Abstracts

The Potential of Quantitative Endophenotype Measures for Genetic Studies in Epilepsy: An MRI-Based, Non-Lesional Temporal Lobe Epilepsy Study

Abstract number : 1.140
Submission category : Human Imaging-Adult
Year : 2006
Submission ID : 6274
Source : www.aesnet.org
Presentation date : 12/1/2006 12:00:00 AM
Published date : Nov 30, 2006, 06:00 AM

Authors :
1Lisa Ronan, 1Cathy Scanlon, 1Patricia Breen, 2Kevin Murphy, 3Colin Doherty, 2Norman Delanty, and 1Mary Fitzsimons

Although the heritability of epilepsy may be up to 70%, the complexity of genetic interactions has meant that gene association studies have been so far unrevealing. Finding intermediate biological markers or endophenotypes has the potential to provide important predisposing genetic information.
QMRI-based assessment of brain structures, such as volumetric and surface area analysis can provide endophenotypic information as a quantitative trait and can thus enhance the yield from gene association studies. In particular QMRI can provide structural information from brains that otherwise appear qualitatively normal.
The aim of this work was to demonstrate a suite of QMRI measures which may be used to provide endophenotypic analysis in epilepsy., Forty patients with temporal lobe epilepsy (TLE) who have attended the epilepsy service at Beaumont Hospital, Dublin and whose qualitative brain MRI is normal, were included in this study.

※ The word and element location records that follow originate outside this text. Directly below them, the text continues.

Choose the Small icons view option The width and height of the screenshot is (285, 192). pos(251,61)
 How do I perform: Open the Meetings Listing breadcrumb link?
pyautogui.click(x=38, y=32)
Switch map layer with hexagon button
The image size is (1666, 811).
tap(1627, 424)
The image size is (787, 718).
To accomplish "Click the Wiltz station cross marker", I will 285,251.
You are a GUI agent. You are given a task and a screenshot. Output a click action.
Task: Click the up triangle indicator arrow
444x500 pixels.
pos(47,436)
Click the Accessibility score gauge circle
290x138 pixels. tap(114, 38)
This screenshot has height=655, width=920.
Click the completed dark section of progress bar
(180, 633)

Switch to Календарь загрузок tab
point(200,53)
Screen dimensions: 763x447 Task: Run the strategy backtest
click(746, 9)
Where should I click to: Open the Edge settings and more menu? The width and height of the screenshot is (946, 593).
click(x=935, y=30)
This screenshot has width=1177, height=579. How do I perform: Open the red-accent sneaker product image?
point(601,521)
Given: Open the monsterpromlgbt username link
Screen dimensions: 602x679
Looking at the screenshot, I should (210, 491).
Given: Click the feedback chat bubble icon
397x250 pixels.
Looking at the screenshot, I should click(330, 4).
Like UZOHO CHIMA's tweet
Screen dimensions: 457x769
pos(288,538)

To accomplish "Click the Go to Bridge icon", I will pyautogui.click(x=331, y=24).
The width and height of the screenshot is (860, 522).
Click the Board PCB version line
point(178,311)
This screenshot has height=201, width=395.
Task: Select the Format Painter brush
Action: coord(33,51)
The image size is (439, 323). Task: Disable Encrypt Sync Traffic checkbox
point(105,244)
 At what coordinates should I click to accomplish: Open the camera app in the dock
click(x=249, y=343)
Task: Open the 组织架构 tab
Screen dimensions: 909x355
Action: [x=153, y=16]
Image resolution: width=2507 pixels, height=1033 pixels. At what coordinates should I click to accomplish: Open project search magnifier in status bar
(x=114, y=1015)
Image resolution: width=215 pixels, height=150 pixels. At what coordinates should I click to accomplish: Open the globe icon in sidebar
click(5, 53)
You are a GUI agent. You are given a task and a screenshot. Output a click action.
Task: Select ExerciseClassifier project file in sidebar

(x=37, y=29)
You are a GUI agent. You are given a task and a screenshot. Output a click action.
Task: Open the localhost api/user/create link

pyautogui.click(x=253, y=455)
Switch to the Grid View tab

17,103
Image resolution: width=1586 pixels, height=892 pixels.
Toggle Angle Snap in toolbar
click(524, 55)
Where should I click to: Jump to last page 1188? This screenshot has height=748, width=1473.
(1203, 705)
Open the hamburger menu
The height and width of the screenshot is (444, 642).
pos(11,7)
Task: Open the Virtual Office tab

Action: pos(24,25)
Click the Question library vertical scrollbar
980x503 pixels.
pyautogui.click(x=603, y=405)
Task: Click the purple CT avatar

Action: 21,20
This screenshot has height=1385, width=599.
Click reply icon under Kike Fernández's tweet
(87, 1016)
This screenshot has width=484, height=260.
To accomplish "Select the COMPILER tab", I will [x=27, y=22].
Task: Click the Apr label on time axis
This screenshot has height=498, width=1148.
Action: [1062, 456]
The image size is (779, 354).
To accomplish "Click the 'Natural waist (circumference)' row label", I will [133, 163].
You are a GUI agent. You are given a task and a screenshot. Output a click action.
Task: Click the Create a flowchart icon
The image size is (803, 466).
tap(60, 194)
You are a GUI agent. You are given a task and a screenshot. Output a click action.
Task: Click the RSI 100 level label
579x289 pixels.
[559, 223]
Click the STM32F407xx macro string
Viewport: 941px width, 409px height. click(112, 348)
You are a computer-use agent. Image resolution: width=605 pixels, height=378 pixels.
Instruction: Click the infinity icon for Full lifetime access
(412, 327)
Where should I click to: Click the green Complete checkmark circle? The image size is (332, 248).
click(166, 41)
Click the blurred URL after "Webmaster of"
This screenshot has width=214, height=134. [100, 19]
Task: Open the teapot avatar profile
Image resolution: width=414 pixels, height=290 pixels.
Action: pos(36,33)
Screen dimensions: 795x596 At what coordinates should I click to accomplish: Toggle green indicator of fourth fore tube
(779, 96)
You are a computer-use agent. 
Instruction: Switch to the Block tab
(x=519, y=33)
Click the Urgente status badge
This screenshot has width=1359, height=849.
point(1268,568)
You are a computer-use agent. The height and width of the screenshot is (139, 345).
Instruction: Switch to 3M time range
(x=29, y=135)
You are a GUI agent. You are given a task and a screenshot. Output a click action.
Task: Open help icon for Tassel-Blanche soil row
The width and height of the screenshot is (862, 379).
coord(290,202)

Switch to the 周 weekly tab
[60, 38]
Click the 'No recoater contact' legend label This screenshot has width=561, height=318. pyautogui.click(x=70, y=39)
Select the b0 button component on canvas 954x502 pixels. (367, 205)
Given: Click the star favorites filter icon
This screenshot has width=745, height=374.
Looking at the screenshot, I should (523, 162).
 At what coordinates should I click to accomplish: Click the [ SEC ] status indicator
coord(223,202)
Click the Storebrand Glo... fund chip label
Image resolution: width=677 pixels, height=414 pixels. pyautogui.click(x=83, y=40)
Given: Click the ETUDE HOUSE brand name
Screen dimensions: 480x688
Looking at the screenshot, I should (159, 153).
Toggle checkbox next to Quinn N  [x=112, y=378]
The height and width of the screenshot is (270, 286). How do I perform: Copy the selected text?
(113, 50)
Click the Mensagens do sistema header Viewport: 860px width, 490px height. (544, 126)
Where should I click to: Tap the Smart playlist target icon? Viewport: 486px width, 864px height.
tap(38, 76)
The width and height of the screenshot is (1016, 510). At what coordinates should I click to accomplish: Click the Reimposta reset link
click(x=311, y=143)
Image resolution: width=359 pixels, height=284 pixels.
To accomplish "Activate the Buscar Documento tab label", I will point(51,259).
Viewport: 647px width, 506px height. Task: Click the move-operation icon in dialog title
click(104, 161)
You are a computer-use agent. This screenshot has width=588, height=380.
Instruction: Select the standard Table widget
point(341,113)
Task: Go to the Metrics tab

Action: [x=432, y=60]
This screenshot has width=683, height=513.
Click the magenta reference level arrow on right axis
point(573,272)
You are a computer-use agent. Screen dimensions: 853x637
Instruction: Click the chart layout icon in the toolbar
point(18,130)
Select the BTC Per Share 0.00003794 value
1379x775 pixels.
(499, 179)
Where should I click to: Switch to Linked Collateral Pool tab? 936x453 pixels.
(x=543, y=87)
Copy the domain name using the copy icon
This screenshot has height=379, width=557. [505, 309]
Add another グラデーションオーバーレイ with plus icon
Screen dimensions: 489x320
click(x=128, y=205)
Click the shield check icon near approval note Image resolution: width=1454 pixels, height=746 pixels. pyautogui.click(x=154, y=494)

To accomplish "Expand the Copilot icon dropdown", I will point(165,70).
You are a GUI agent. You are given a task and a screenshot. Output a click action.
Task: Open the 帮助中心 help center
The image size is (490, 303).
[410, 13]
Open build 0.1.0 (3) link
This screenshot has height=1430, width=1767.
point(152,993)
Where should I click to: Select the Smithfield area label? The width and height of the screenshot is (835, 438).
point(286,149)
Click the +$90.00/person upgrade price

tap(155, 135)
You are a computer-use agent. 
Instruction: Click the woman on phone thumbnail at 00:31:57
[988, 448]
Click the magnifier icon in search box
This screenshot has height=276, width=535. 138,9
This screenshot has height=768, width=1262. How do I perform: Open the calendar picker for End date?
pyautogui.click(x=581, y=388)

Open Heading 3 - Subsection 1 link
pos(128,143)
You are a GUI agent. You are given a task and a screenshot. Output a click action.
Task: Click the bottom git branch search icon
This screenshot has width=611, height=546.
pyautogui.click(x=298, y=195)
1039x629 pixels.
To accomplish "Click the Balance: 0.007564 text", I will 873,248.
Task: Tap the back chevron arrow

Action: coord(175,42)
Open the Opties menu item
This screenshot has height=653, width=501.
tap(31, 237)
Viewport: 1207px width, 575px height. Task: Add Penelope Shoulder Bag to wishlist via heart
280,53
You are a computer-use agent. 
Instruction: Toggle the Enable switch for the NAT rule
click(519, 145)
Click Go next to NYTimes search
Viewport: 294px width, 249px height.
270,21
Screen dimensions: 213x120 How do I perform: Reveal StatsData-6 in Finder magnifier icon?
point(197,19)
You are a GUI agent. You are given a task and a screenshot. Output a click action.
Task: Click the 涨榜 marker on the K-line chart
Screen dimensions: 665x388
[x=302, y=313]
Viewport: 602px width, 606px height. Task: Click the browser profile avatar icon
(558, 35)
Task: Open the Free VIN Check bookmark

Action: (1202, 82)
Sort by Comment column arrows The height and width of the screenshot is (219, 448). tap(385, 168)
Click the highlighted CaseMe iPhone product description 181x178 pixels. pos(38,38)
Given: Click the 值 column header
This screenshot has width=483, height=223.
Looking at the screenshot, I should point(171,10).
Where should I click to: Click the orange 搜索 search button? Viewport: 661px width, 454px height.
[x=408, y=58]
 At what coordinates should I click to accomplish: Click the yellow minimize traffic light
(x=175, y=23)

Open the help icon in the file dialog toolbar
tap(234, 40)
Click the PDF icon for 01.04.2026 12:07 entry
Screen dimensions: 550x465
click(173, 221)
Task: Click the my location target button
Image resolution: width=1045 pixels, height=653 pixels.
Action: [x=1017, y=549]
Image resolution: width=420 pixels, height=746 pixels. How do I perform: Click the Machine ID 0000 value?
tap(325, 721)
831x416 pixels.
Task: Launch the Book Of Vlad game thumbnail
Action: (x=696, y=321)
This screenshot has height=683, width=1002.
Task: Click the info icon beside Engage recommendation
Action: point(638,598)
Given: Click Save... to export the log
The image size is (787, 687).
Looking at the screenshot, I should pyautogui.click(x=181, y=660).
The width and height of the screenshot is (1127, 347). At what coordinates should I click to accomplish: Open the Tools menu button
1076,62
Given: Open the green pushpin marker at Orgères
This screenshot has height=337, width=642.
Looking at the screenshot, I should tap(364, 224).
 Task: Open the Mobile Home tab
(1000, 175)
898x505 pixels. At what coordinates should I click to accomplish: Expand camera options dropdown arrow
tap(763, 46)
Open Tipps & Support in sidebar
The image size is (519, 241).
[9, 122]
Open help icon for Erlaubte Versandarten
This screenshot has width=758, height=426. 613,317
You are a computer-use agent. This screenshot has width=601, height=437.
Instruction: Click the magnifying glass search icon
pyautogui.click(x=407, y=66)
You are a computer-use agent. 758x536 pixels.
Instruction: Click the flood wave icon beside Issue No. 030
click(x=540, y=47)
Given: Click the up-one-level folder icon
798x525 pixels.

QMRI data of twenty control subjects with no neurological deficit provided normative ranges for the study.
Using stereology, a mathematically unbiased and time efficient technique, the following MRI-based measurements were made for each subject: hippocampal volume, entorhinal cortex volume, cerebral volume and surface area, intra-cranial volume, cortical grey matter volume and cerebral white matter volume. From these measures, ratios were used to assess the degree of atrophy of structures as well as the degree of cortical folding., After correction for sex and head size, results revealed sixty percent of patients had cerebral atrophy, and thirty percent had cerebellar atrophy. Thrity percent of patients had an abnormal ratio of grey to white matter (cerebrum and cerebellum). For the mesial temporal structures, forty percent of patients had hippocampal atrophy (left and right), and twenty percent had entorhinal cortex atrophy (left and right). Twenty percent of patients had a reduced cerebral surface area, and twenty percent had an abnormal index of cerebral folding., Quantitative analysis of cerebral structures can enhance the yield of MR brain imaging by providing endophenotypic structural information as quantitative traits. Such information has the potential to be extremely valuable for improving the yield from gene association studies in epilepsy., (Supported by Royal College of Surgeons in Ireland Research Committee, Health Research Board and the Higher Education Authority of Ireland.)